The digital ad for the competition featured an image of a woman’s tanned stomach and arm with the text "The #Tanuary sale" on her torso on an area which had not been tanned.
Other pictures in the promotion featured a man with a wedding ring shaped tan line, a woman with a snorkel line on her face and a man with a mark shaped like binoculars on his bronzed chest.
The competition encouraged people to send in pictures of their own tan lines and upload them to Twitter or Instagram for a chance to win a holiday.
A second version of the ad saw Virgin Holdiays offer free "#Tanuary" stencils from its retail outlets which people could use to leave a tattoo of the slogan on their tanned bodies after going to the beach.
The ads attracted criticism from the skin cancer patient support group Melanoma UK, which said it promoted irresponsible tanning.

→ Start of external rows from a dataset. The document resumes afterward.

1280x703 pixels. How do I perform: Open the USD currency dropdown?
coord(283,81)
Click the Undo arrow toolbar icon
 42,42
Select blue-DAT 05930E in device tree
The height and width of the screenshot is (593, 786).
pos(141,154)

The ASA investigated after it received two complaints that the ads were irresponsible because they encouraged tanning without raising awareness of sun safety.
Virgin Holidays told the ASA its ad was prepared with social responsibility in mind and that a header on the web page featuring the competition featured the words "please tan responsibly".
People who clicked on the header were taken through to a page explaining Virgin Holidays’ partnership with a skin cancer charity with a link to a further web page dedicated to sun safety.
Melonoma UK dismissed the partnership as a "tick-box exercise in CSR".
The #Tanuary stencils also featured the words "please tan responsibly" and entries to the competition featuring sunburned bodies were rejected and the entrant given information about safe tanning, Virgin Holidays said.
But the ASA said Virgin Holidays’ "please tan responsibly" slogan was not given sufficient prominence in the ad because it was smaller than the promotion to win the holiday and said the large prizes on offer were a significant incentive for potential entrants to acquire a tan.
The regulator also said the second version of the ad, featuring the #Tanuary stencils, did not refer to sun safety.
The ads breached the ASA’s codes governing social responsibility and must not appear again in their current form.
The ASA did not investigate the rest of the "the #Tanuary sale" campaign.
A spokesman for Virgin Holidays said: "Virgin Holidays and M&C Saatchi Group will not be contesting this ruling, although we are disappointed that the ASA has not taken in to account the context of these two specific executions within the wider Tanuary campaign and the prominence of the ‘please tan responsibly’ messaging given throughout, and our long term partnership with the safer sun charity, SKCIN.
"We welcome the ASA’s invitation to discuss future campaign creatives."